Upon examination, the smaller 76-gram rabbit was found to have a puncture wound and, accordingly, was placed on an antibiotic mixture of trimethoprim-sulfonamide (TMS). This drug combination is preferred for treating mammals at SBWCN in place of other antibiotics that have been shown to interfere with the growth of cartilage surrounding long bones in developing animals. 

Formula Feeding

Once the two rabbits were stabilized at the center, they were placed in a warm, dark, quiet environment. Often a large Rubbermaid container is used with a grass hay substrate placed on top of a heating pad. The first few days were trying for these two, and there was difficulty in getting the smaller rabbit to eat. Conditions have to be perfect when feeding these particular animals. The formula must be warm, even hot to the touch, and most baby rabbits will be fed with their eyes covered by a cloth to reduce stress.

The two rabbits were fed via a 1cc syringe containing a specialized formula specifically designed for juvenile brush rabbits. This formula is initially started at a 25-percent concentration with water and gradually increased during the rabbit’s stay. The gradual increase ensures that the animal will be able to properly digest any nutrition that it is receiving. Over the course of a rabbit’s recovery at SBWCN, they will be raised to a 100 percent concentrated formula while they are still being syringe-fed. 
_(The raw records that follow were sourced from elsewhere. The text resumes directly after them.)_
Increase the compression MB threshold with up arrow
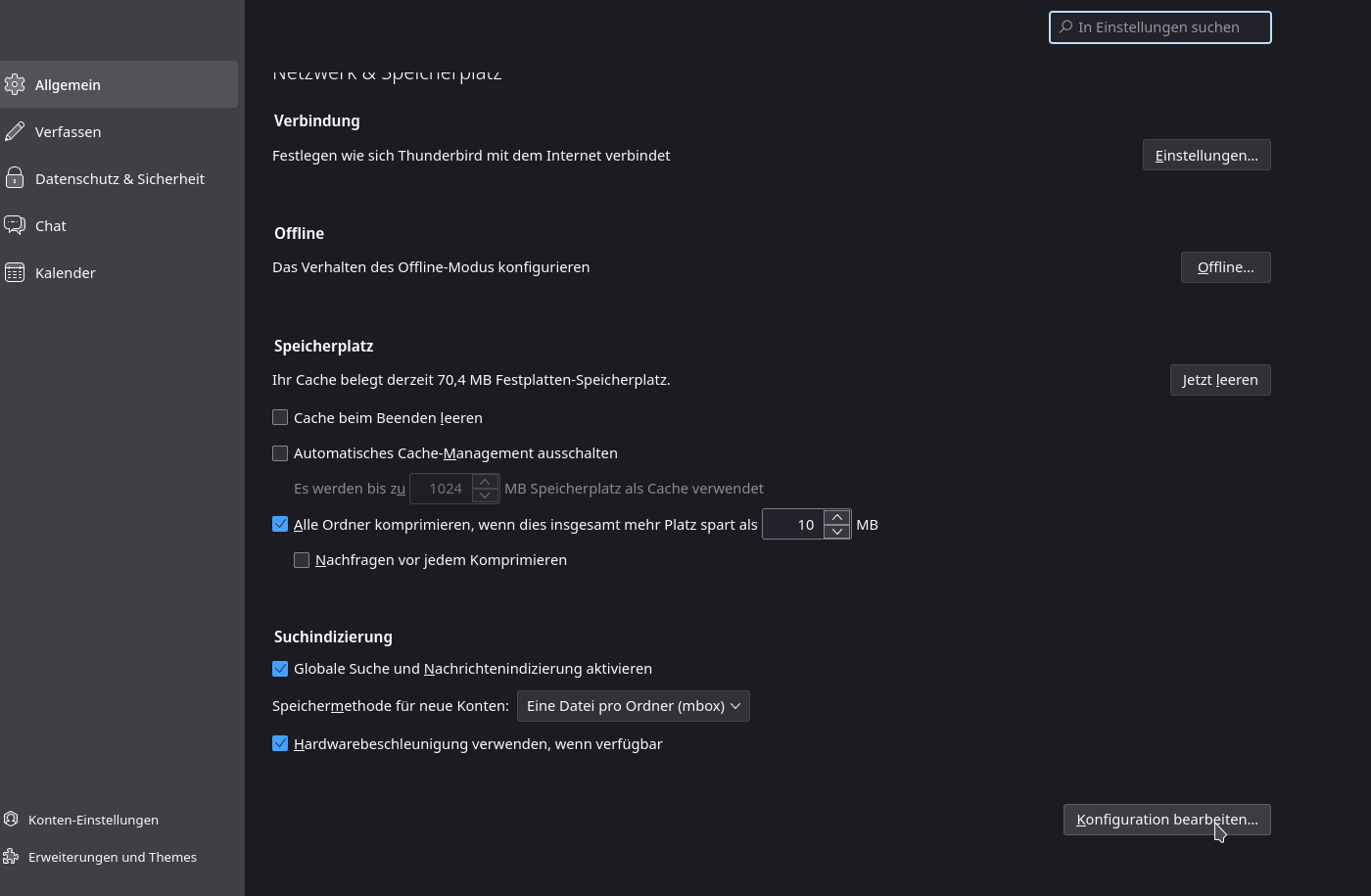This screenshot has height=896, width=1371. pyautogui.click(x=836, y=517)
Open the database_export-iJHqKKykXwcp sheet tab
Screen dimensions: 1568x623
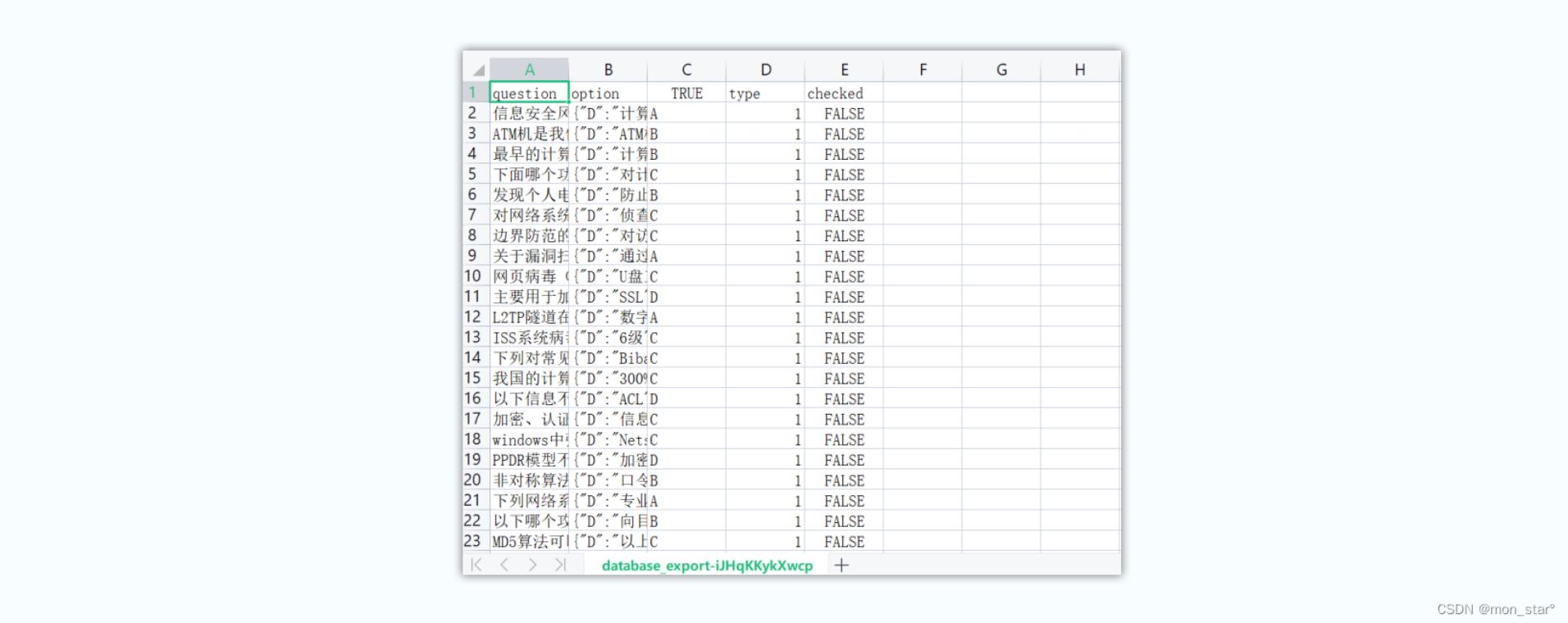(707, 566)
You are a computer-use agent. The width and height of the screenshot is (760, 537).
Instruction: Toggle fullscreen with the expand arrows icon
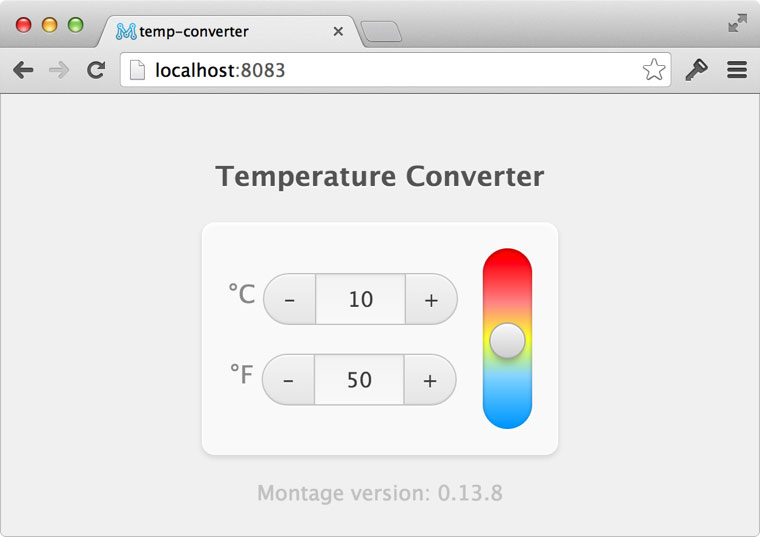click(737, 23)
Before each feeding, rabbits are weighed and calculated a given feeding amount based on 10 percent of their body weight. This ratio limits the risk of bloat, a condition that can prove to be potentially fatal in rabbits. It is not well understood if bloat is primarily due to overeating, or possibly the result of a lack of beneficial bacteria within the rabbit’s GI tract. Some juvenile orphaned rabbits in care are also supplied with a probiotic, a healthy mixture of bacteria that will benefit the rabbits’ GI tract, similar to the way in which juvenile rabbits will ingest their mother’s cecotropes, special components of rabbit excrement that contain microbial proteins, B vitamins, and other essential nutrients.

Throughout the process of formula feeding, rabbits will still be presented with grass hay and buckwheat to pique interest in eating on their own. When a rabbit is finally weaned off of a liquid diet, it will be given an increasingly dilute formula mixture in a saucer while being given a primary diet of buckwheat, grass hay, and other grasses. 

Free at Last

These rabbits were released in a residential area near the location in which they were found. While SBWCN releases animals within a mile of their address at discovery, it is also important to ensure safety of the animal with a reduced risk of potential predators. In 2017 alone, 19 brush rabbits were brought to SBWCN after dog attacks. For cats, the intake number for brush rabbits in 2017 alone was a whopping 70. Spring and summer are the most vulnerable seasons for many wildlife species, and in many cases, the best ways to protect wildlife are to keep pets indoors unless monitored during nesting and breeding seasons.